*** Opening Provided information ***

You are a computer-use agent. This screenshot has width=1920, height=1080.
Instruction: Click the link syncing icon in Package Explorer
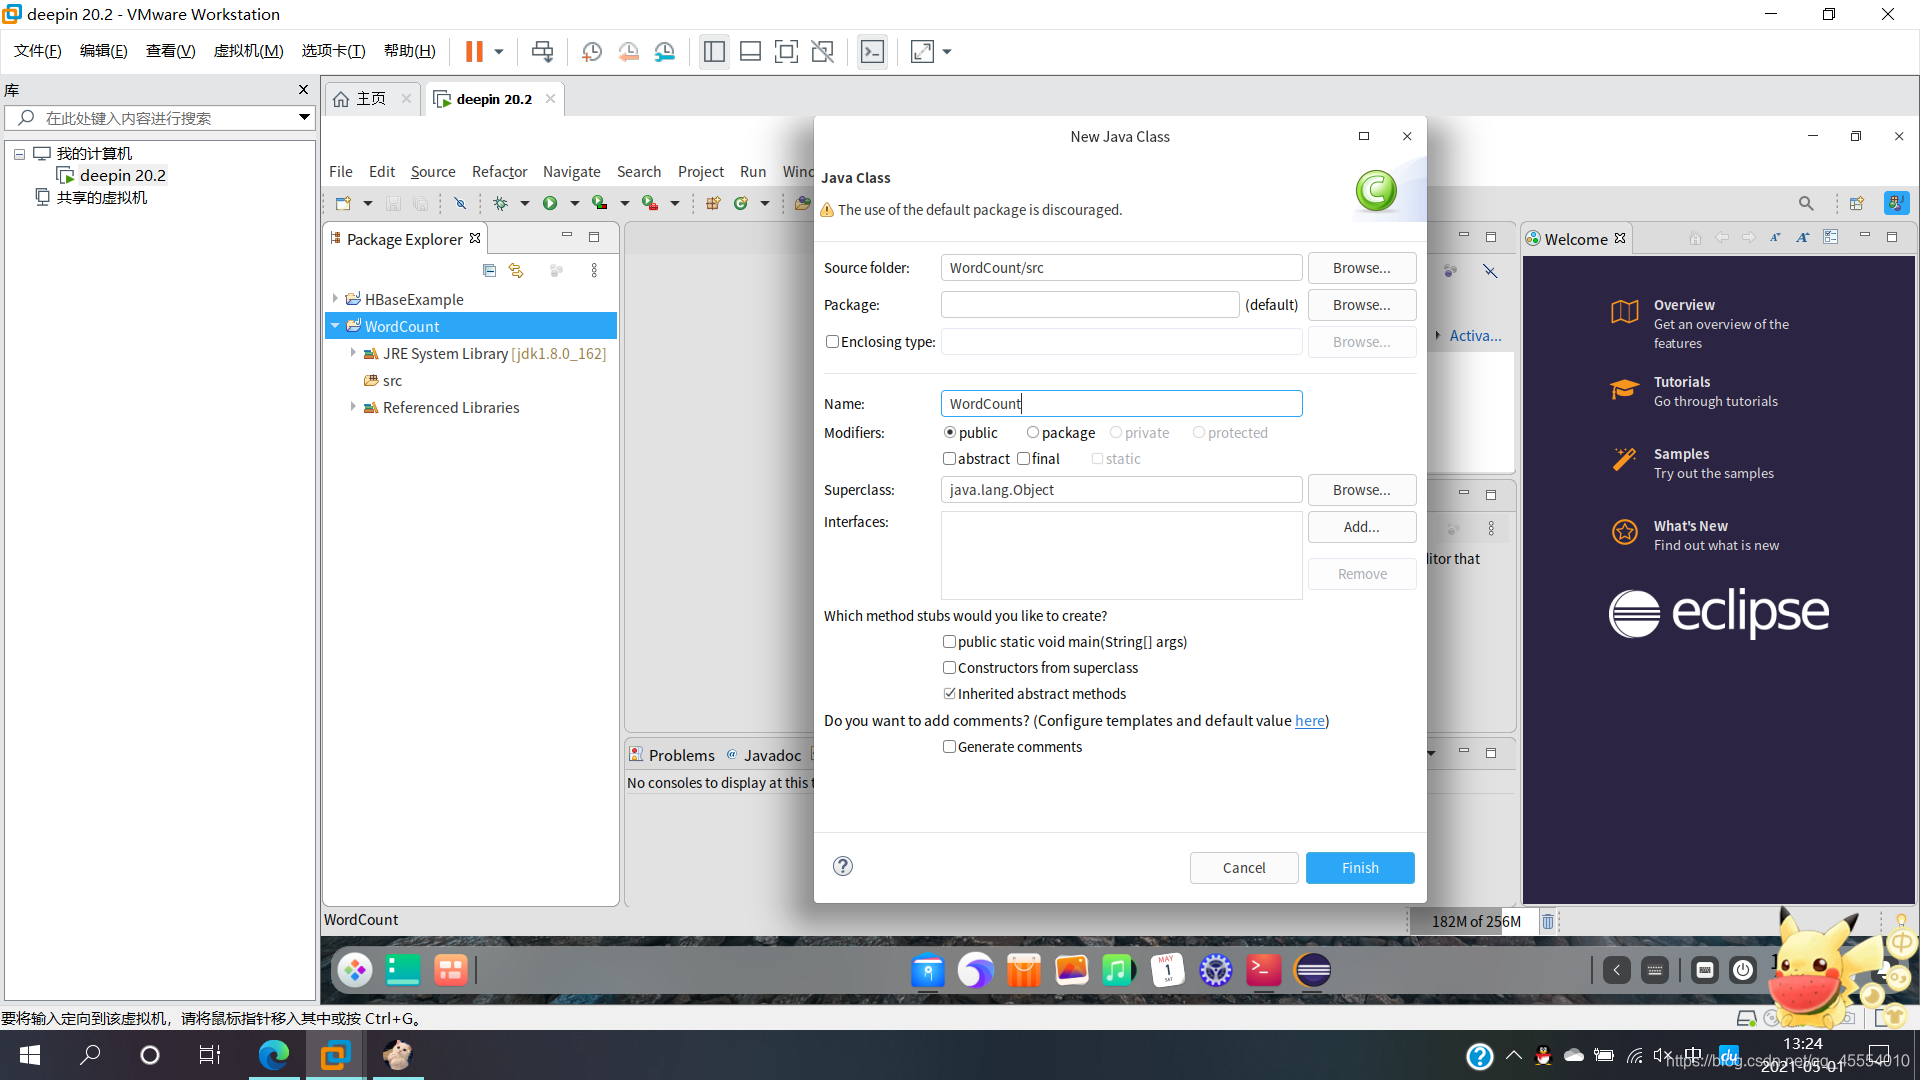[x=516, y=268]
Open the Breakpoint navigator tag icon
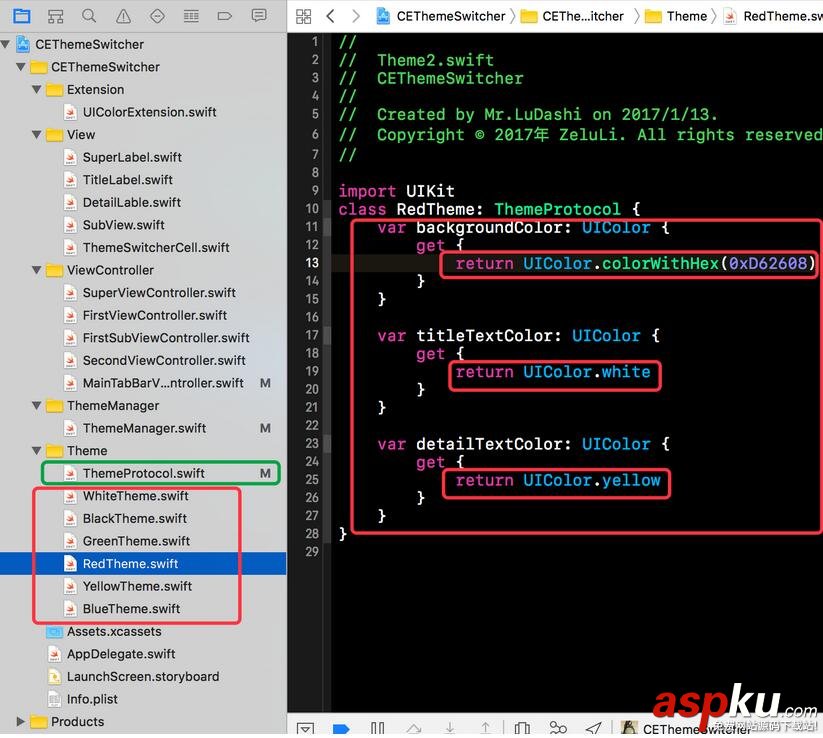Screen dimensions: 823x738 point(224,16)
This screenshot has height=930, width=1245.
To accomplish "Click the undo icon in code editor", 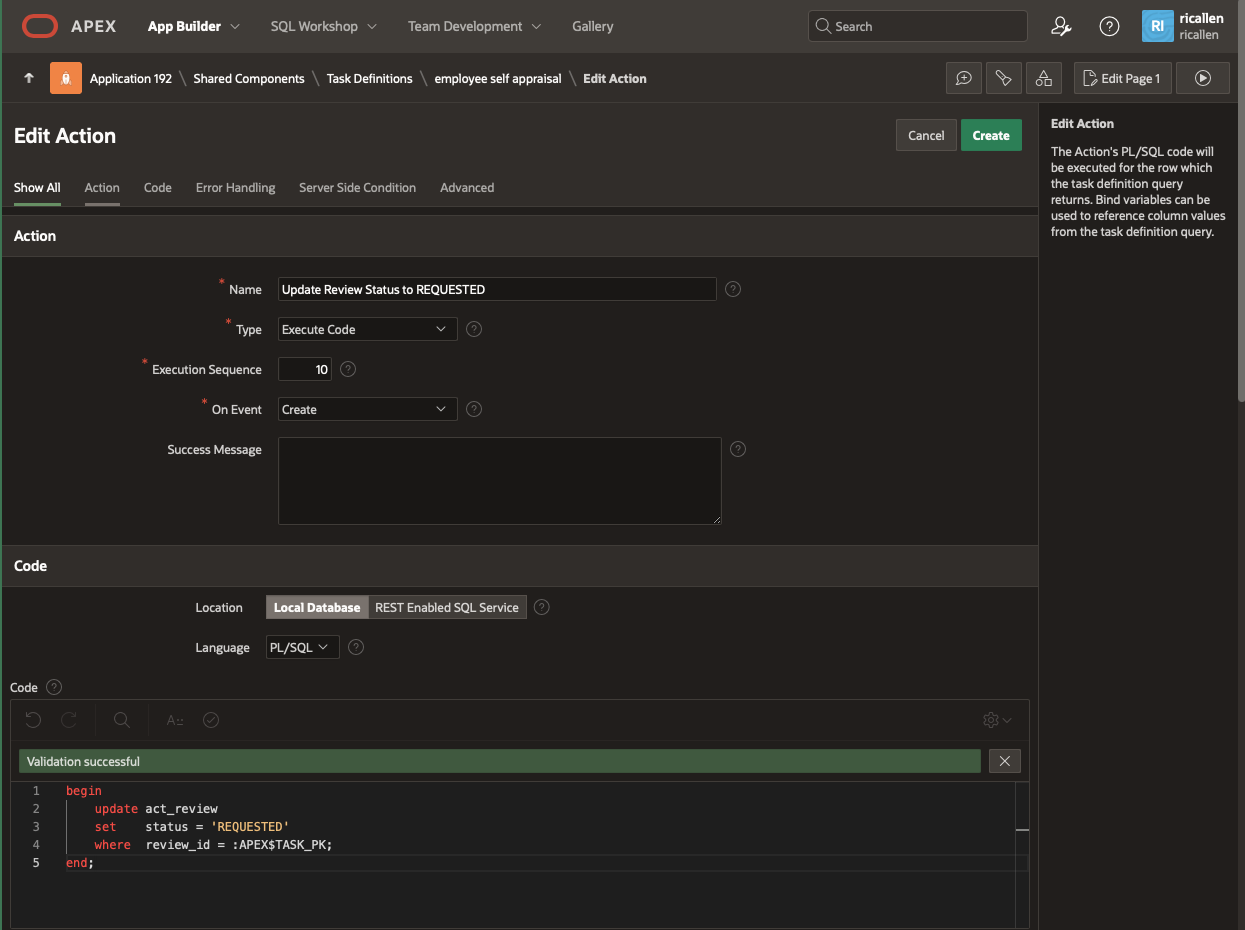I will tap(33, 720).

*** Closing Provided information ***

§ Assignment:
Your answer is the exact run of lines above from the one with "Instruction: Click the" through the one with "This screenshot has height=930, width=1245.", both ends included, minus any picture.

§ Answer to this task:
Instruction: Click the link syncing icon in Package Explorer
[x=516, y=268]
Open the Breakpoint navigator tag icon
Screen dimensions: 823x738 point(224,16)
This screenshot has height=930, width=1245.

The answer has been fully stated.